Aerospace Engineering

Abstract

Flapping wings display complex flows which can be used to generate large lift forces. Flexibility in wings is widely used by natural flyers to increase the aerodynamic performance. The influence of wing flexibility on the flow can be computed using numerical analysis with Fluid Structure Interaction (FSI). However, there is a lack of open-source FSI methods. Therefore, a new implementation is developed for the well-known CFD code OpenFOAM to facilitate FSI with the multi-physics coupling library preCICE. The OpenFOAM adapter does not require changes to the OpenFOAM source code and is compatible with a variety of OpenFOAM versions. Structural modelling is performed using the open-source code CalculiX.

The method is validated using the laminar incompressible cylinder-with-a-flap benchmark for one steady and two unsteady cases. Good coherence is seen for the deflection and force generation, but the coupled method is sensitive to the eigenmodes of the structural model.

The influence of inertial, elastic and aerodynamic forces is quantified using a 2D wing. A sinusoidal flapping motion is imposed on the leading edge of the vertical wing. The inertial force on the wing dominates for high mass ratios and the wing deflection is rather independent of the flow. For a low mass ratio, the wing deformation scales with the increasing elasticity. The maximum lift and lowest drag were found for the wing with large flexibility and low mass so the passive deformation by aerodynamic forces creates a favourable shape for lift production.
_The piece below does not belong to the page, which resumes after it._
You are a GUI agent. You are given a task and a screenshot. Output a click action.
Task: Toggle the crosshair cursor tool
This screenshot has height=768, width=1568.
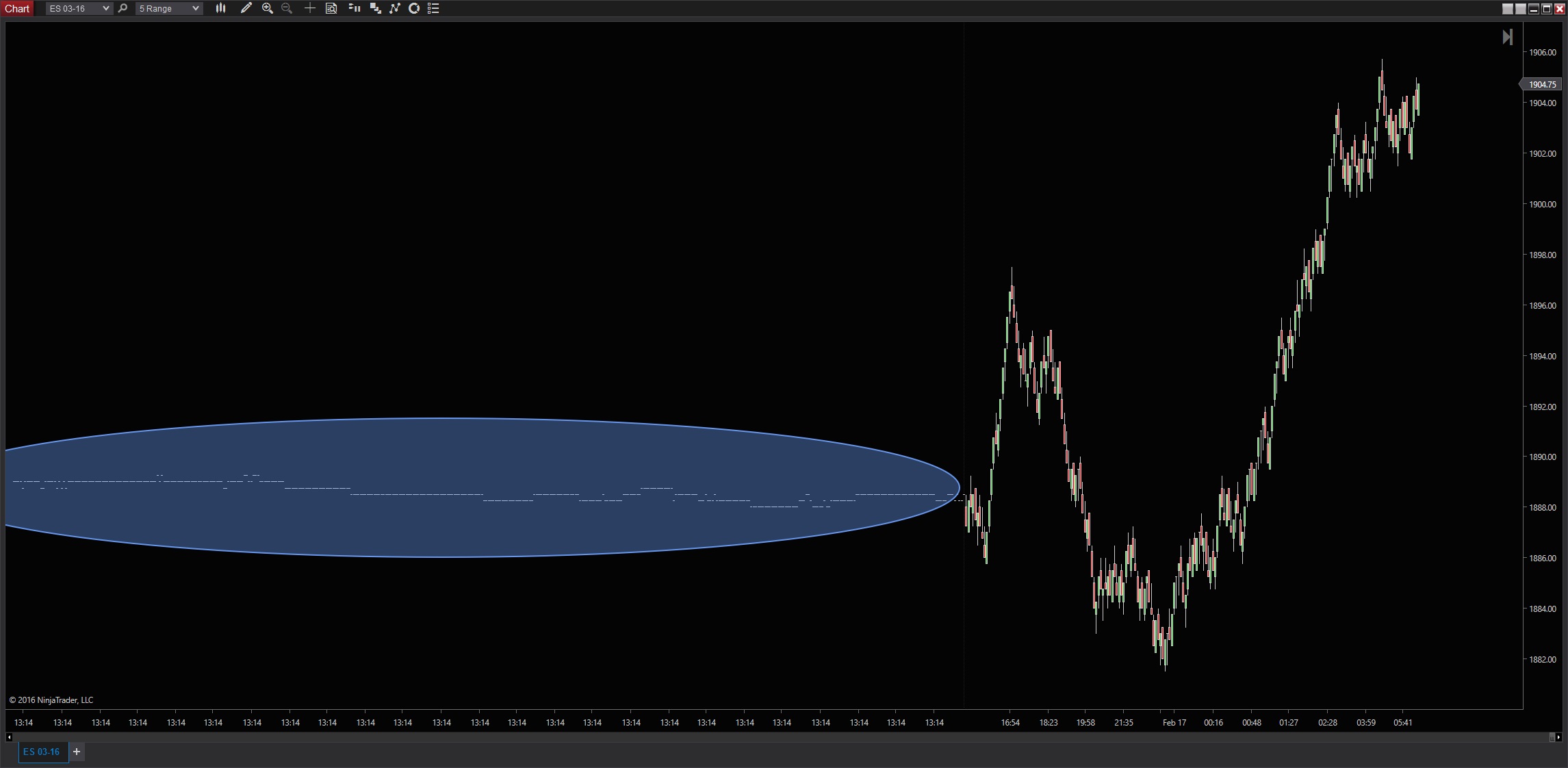309,8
Flexible translating and revolving wings at an angle of attack of 45deg show that chordwise flexibility decreases both lift and drag, however the lift over drag ratio is increased. The flow around both wings forms a coherent structure with a Root Vortex (RV), Tip Vortex (TV), Leading Edge Vortex (LEV) and Trailing Edge Vortex (TEV). The LEV on the revolving wing is stable for approximately up to half the span because vorticity is transported outward in the vortex core. The flowfield and LEV breakdown are consistent with experimental data of the same wing. The translating wing builds up circulation but the LEV detaches quickly near the centre of the wing. Chordwise bending reduces the angle of attack which decreases the distance to the core of the shed LEVs.